C’est la quatrième prolongation annoncée par le gouvernement du président de centre gauche Alberto Fernandez depuis le début des négociations le 20 avril.
Plus tôt, M. Fernandez avait déclaré que les négociations « avançaient » dans un climat de « bras de fer », mais s’est dit confiant sur la possibilité de « trouver un point d’accord ». « Nous devons éviter que l’Argentine ne soit perçue dans le monde comme un pays qui ne remplit pas ses obligations », a-t-il déclaré.
Les discussions concernent des obligations datant de 2005 et 2010, produits d’une restructuration précédente, ainsi que de nouveaux titres émis à partir de 2016. La première offre rejetée en mai prévoyait un délai de grâce de trois ans et une réduction de 62% des intérêts et de 5,4% du capital.
Deux groupes de créanciers, l’Ad hoc Argentine Bondholder Group, qui groupe 13 fonds internationaux, et le Exchange Bondholder ont accusé vendredi l’Argentine dans un communiqué commun d’avoir « décidé de créer des obstacles qui empêchent une solution négociée ».
Buenos Aires « a essayé de provoquer la division qui met fin à ce qui jusqu’alors avait été un processus de négociation productif », a ajouté ce communiqué. Ces créanciers internationaux ont toutefois assuré qu’ils cherchaient à éviter un défaut de paiement de l’Argentine.
« Les différentes propositions présentées durant les dernières semaines démontrent que tous les acteurs clé ont progressé de manière substantielle vers une restructuration négociée », ont-ils souligné.
Un tel accord de restructuration serait une « réussite pour toutes les parties prenantes, en évitant les coûts légaux et économiques dévastateurs » d’un défaut de paiement, conclut ce communiqué.
Le groupe Ad hoc avait qualifié jeudi les négociations d' »échec » et dit examiner les possibilités de recours devant la justice américaine.
« La date est maintenant fixée au 24 juillet, mais cela ne signifie pas qu’il ne peut y avoir d’accord avant cette date », a indiqué à l’AFP une source gouvernementale. « Il n’y a pas de nouvelle offre et nous négocions avec tous les créanciers », a-t-elle précisé.
Buenos Aires étudie l’amendement de certains points. L’offre révisée, qui n’a pas encore été présentée formellement, pourrait proposer un coupon lié à l’évolution des exportations agricoles, avec un possible paiement additionnel d’intérêt de 0,75% annuel.
« Peu pertinentes »
Alors que le gouvernement offre un taux de recouvrement ne dépassant pas 50 dollars pour chaque tranche de 100 dollars de la valeur nominale des obligations, les créanciers réclament, quant à eux, au moins 55 dollars.
Pour certains observateurs, les divergences sont si faibles que le gouvernement de M. Fernandez devrait maintenant céder pour conclure une des plus grandes restructurations de l’histoire.
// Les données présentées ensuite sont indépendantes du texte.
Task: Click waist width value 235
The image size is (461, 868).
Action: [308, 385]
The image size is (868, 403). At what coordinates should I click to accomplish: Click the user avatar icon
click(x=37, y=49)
« Les différences entre l’Etat et les détenteurs d’obligations, en termes d’analyses de viabilité de la dette, sont de quelques points de pourcentage et deviennent peu pertinentes quant à leur impact sur l’économie. Le rabais obtenu par l’Argentine est très important et il est temps de conclure », estime Carlos Winograd, ancien secrétaire au Commerce et professeur à la Paris School of Economics.
Mais l’Argentine insiste sur le fait qu’elle ne peut pas offrir plus.
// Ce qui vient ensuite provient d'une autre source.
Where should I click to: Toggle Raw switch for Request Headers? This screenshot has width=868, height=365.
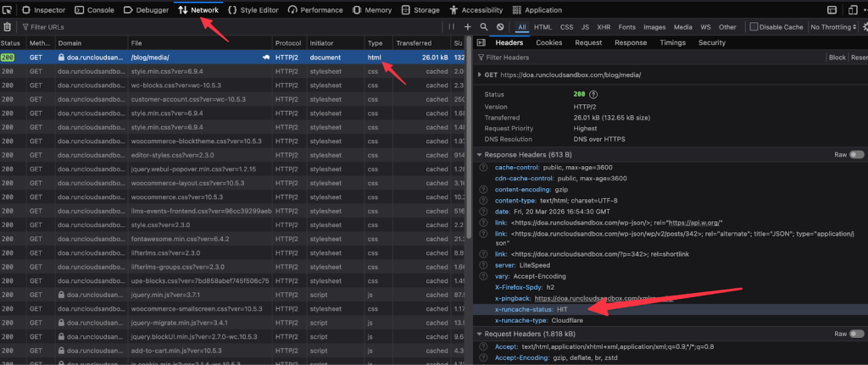click(x=857, y=334)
La limite « est ce que le pays peut payer. Nous pensons que cette idée de céder pour se débarrasser du problème est ce qui nous conduit au problème d’une restructuration permanente des dettes. Il ne s’agit pas d’obtenir la Une des journaux », estime une source du gouvernement.
L’Argentine est en défaut de paiement depuis le 22 mai, date à laquelle était dû le paiement d’intérêts de 500 millions de dollars sur trois des obligations faisant l’objet des discussions. Malgré le défaut, les négociations ont continué.
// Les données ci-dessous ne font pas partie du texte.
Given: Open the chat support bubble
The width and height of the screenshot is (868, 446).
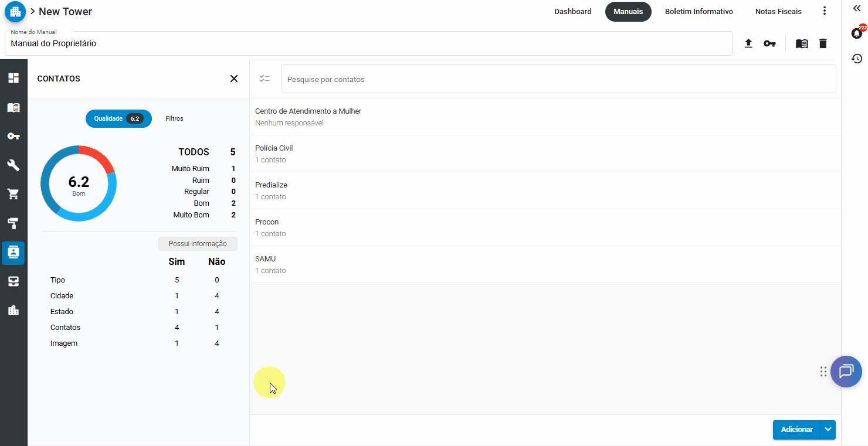Looking at the screenshot, I should [846, 372].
Mais la marge de manœuvre du gouvernement est réduite, avec de nouvelles échéances de remboursement prévues fin juin, voire fin juillet en comptant le délai de grâce. Et une économie argentine en mauvais état : elle est en récession depuis 2018, 35% des habitants vivent dans la pauvreté et l’inflation a atteint 53% en 2019, un des taux les plus élevés au monde.